The problem I see for younger activists is that today it’s harder to get a good job. It’s harder to make the money you need. I mean, we lived so simply. I watch my students and the tuition is so much higher and they’re working two or three jobs trying to support themselves. I think it is harder for people to have the time to be able to do the kinds of work we did, just because we didn’t have as many other demands on us as people who are of college age and a little bit older do. ~ Sarah Weddington


  • In law there are “magic words.” If one of them applies to what you are challenging, you have a good chance of getting it overturned. Linda and I used all the magic words that might possibly apply: The statutes were “vague” and uncertain on their face; they were “unconstitutionally broad” on their face in that they infringed upon plaintiff’s “right to safe and adequate medical advice” about the decision of whether to carry a pregnancy to term, upon the “fundamental” right of all women to choose whether to bear children, and upon plaintiff’s “right to privacy” in the physician-patient relationship; on their face they infringed upon plaintiff’s “right to life” in violation of the due-process clause of the Fourteenth Amendment; on their face they violated the “First Amendment” prohibition against laws respecting an establishment of religion; and on their face they denied plaintiffs the “equal protection of the laws.”
  • One of the few stories that captured my real feelings on the day we won, however, didn’t appear until a few weeks later, in the Milwaukee Journal: “Sarah Weddington looked uncomfortable as the women pressed close to her, offering their thanks. ‘If I hadn’t done it, someone else would have,’ she explained to them.” Indeed, I saw Roe as part of a much larger effort by many attorneys. I was the one who, through a series of quirks, stood before the Court to represent all of us. Had a different string of events occurred, another case might have been the one to make history.
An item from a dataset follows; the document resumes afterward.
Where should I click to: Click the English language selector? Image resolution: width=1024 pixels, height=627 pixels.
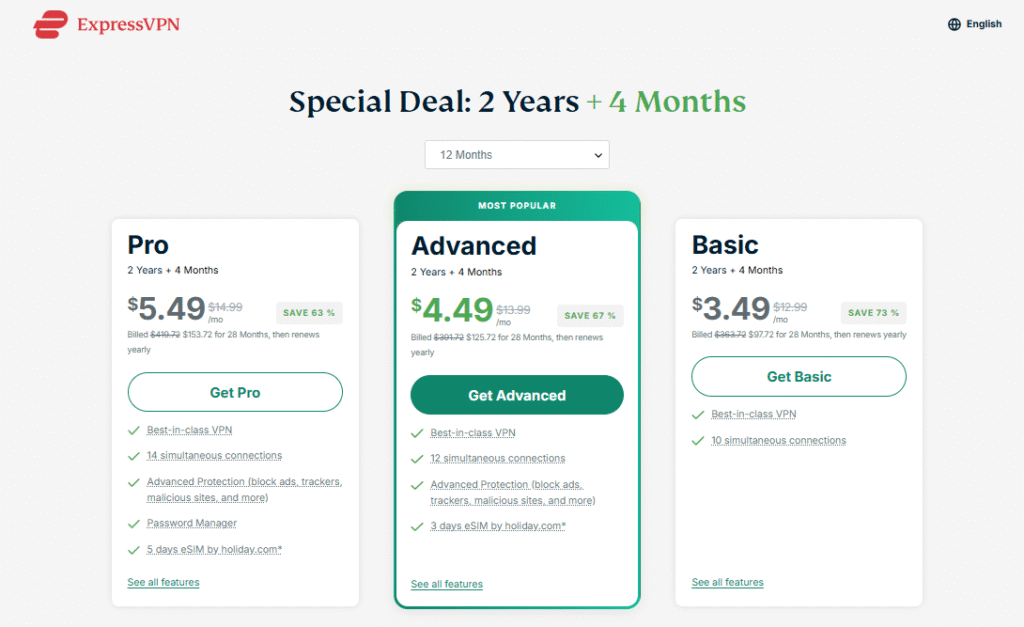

Quotes about Sarah WeddingtonEdit

  • In an insightful study of the two memoirs, legal scholar Kevin McMunigal argues that Weddington did not adequately inform McCorvey that her chances of receiving an abortion as the Roe plaintiff were slim, thereby allowing the vulnerable McCorvey to believe that being the plaintiff in the case was her most likely ticket to a legal abortion. Doing so, McMunigal states, was a questionable ethical decision on Weddington’s part, as she treated McCorvey as a stand-in for pregnant women as a whole, not as a client with needs and interests of her own. Ultimately, McMunigal maintains that McCorvey should have been treated with comparable ethical standards as patients seeking out medical care or participating in medical research, namely, being provided with comprehensible information about the various strategies open to her from which she would then be able to choose.
  • Hays, who is currently a candidate for Texas Agriculture Commissioner, said she remembers Weddington a constant advocate for others.
    “She…taught me that you always help somebody out and connect them or open the door for them,” Hays said. “That generosity of spirit is too rare these days.”